While Brathwaite, Hope and Brooks did manage fifties in the first tour game, they were unable to build on that, as West Indies’ first-choice pace foursome of Kemar Roach, Shannon Gabriel, Jason Holder and Alzarri Joseph combined to reduce the Brathwaite XI to 49 for 5 in their only innings. But Brooks remained confident that the building blocks were being put in place for West Indies to be competitive with the bat.
“Clearly our bowling will be our strength, and has been for the past couple of years,” he said. “If you look at our batting, when we do get it right as a unit we have won games. That’s why I’m stressing on the point that we need to bat well, especially against a team like England at home, who are going to be very challenging.
“The coach, I guess he would feel that way because of what he saw in the last game, where the bowlers really raised the intensity and we fell down. But I still don’t feel that, when we come to the Test series, it will go that way. We need to apply ourselves, stick to the basics and stick to our gameplans.
“Some of us got the opportunity to bat and spend time at the crease. It’s still a batsman or bowlers game [and] our bowlers bowled well, especially in the second game, our Test bowlers really came with a different intensity. It’s good to get out there and have a practice game but I think we are backing our preparation to bring success in this series.”

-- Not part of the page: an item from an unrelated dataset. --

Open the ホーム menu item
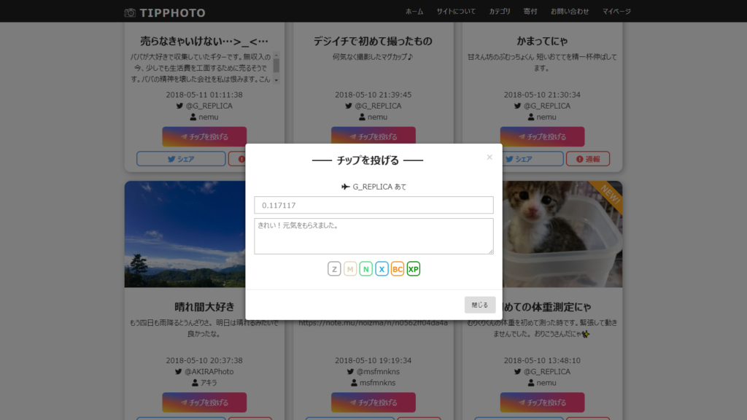This screenshot has width=747, height=420. 414,12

While both teams will have suffered from a lack of preparation time, due to disruption caused by the Covid-19, West Indies have the added challenge of trying to get used to unfamiliar conditions ahead of a challenging schedule of three Tests in as many weeks. There have also been concerns over the form and fitness of captain Jason Holder, while wicketkeeper Shane Dowrich sat out this week’s warm-up match after suffering a side strain.
Additionally, a CWI board dispute over the decision to allow coach Phil Simmons to leave the team’s bio-secure bubble in order to attend a funeral has provided an unwanted distraction in the build-up to the Tests. After three negative Covid-19 tests, Simmons is now back in charge of the squad, which has relocated to Southampton ahead of the first Test, starting on Wednesday.
“The guys have been working very, very hard,” Brooks said. “We know the English bowling attack is a good one, [but] once we bat well, I think we have a very good chance. Spending time at the crease will be key and as long as we apply ourselves, spend some time out there, it will get easier. We need as a batting unit to stand up in this series and make the difference.
“I think we’ve had enough time to prepare. We’ve been here three-four weeks now, we’ve had two practice games, and I think the intensity in those practice games was decent. But having said that, we just came off a first-class season as well, so it’s not like we are out of the woods in terms of not being in cricket form. I know three months [without cricket] might seem like a while, but I think the four weeks we have had here would be enough time to get ourselves back in shape and ready for this Test series.”
Brooks, one of the large Bajan contingent in the squad, also paid tribute to Everton Weekes, who died this week at the age of 95. Brooks made his maiden hundred, in only his third Test, against Afghanistan in Lucknow last year, and touched on the influence Weekes had on him as a youngster in the Barbados set-up.
“When I scored my first Test hundred in India, I spoke about Sir Everton. Even in first-class cricket, whenever cricket is being played at Kensington [Oval], he would always be in the president’s suite watching. You were always able to go up there, whether it be during the game or after the game, and have a word with him about what he would have seen, what you can do differently. Now that great man has gone but he has left a legacy and hopefully the guys in the team now can carry on that legacy.”